Posts posted by cladking

  1. There's no such thing as "intelligence" in the way most people define it. What makes people different in terms of the ability to understand, predict, and manipulate knowledge has hundreds of parameters which would each need to be measured as well as the influence of each of these characteristics on every other characteristic. But the resultant measure still wouldn't be "intelligence" in terms of what people call intelligence.

     

    Most of what we mistake for intelligence is really the ability to use and manipulate language on many levels. The closest thing that exists to what we call intelligence is what I call "cleverness" but this is an event rather a condition.

     

    For most practical purposes it would be quite accurate to say there is no intelligent life on earth. All animals sometimes exhibit cleverness however. Due to the accumulation of knowledge in humans made possible by language, human cleverness often exhibits significant complexity.

     

    People with average IQ's tend to be quite a bit brighter than more "intelligent" people give them credit for. I've known people with IQ's of 95 who could figure out and operate extremely complex equipment. It just takes them a little longer and they have less flexibility. Indeed, you can glue the legs of a cockroach to a little car and it will operate it to go to a food source.

  2. All

    A computational universe must be logically consistent and logically complete. If it weren't it would tear itself apart at the inconsistencies and pause at the incompletenesses and could not exist.

     

     

    I'm in close agreement with you but doubt your claim is scientific. It is more representative of the direction in which science must go because it represents the reality rather than being derived from experiment and logic. It can be seen to be true by the fact that everything which occurs is derived from that which already occurred and is affected by everything else in the universe.

     

    Rather than trying to prove your statement which is most probably beyond our ability and always will be I might suggest we simply take it as axiomatic and build a new science around it. This new science can be run in tandem with the current science and that which makes better predictions is assumed to be the reality.

     

    Science and its metaphysics is immaterial to reality. Only understanding reality leads to proper prediction.

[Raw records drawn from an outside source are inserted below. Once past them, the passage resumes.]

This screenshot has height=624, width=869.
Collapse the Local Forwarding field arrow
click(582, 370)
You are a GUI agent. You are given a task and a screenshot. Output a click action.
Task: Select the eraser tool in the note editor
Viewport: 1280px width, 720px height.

  3. I've built many such models some of which were designed to harness the "power" of magnetism.

     

    I sure couldn't get anything to work.

     

    Most people design these to run CW or to be viewed such that they run CW.

     

    Good luck. While I finally believe you can't cheat gravity I'm not as sure you can't cheat magnetism or genius.

  4.  

     

    Speaking of which, I wager they haven't released the results of any of this recent testing because it is all indicative that I am correct. When they get into the pyramid there is a high probability they will find the missing second Sphinx and it will be surrounded by writing which they'll initially misinterpret as tomb writing in a tomb. In the spring they'll find all sorts of cold anomalies and I predict they won't even have a press conference for these.

     

     

    A great deal has transpired since January 27th as well.

     

    As I predicted no new results from the thermographic imaging have been released. There was an official vague mention of a "hot spot" on the northern face and then only quite recently it was leaked out that this hot spot was on the eastern side exactly as I had predicted. There have been other leaks of data as well that have confirmed my interpretation of the nature of G1. Most importantly was that the thermal anomaly near the NE corner on the east side persisted throughout the day. This is important because it shows that it is connected to a heat source deep inside the pyramid and isn't simply being caused by the morning sun as some have opined. When this new story of a linear void behind the gables (mn-canal) was first released there was an attached video of an Egyptologist reading a statement while behind him was the data that comprised the thermal anomaly on the north side! Unsurprisingly it was exactly as I had predicted. The heat manifested in horizontal banding extending up some 150'. Unfortunately it was removed before I could study it in detail. I had feared that the heat anomaly here could have simply been the northern entrance to the Mafdet Lynx (the heat source) about 70' from the NE corner at ground level but should have been more confident. Under some conditions this point spot for heat could have shown up more that the large region above and since no data (like collection techniques) have been released yet it was impossible to be sure of much of anything. It's even possible that the data showing a large hot spot was something else since it was unlabeled and no scale was shown.

     

    I had expected them to go ahead and do the hot imaging of the pyramid in the spring but apparently they dropped this testing like a hot potato when they saw the initial results. They are now talking about going back and doing it right. This involves gathering data for a protracted period and then using a computer to analyze results.

     

    Things are going to start moving faster and faster now. The genie is out of the bottle and we're going to find out that nothing is as it appears. This will affect every area of science from mathematics to cosmology. We'll find that homo sapiens died out long ago to be replaced by homo omnisciencis.

     

    We will only win from these rediscoveries and reinterpretations even though some individuals will be very slow to accept the reality.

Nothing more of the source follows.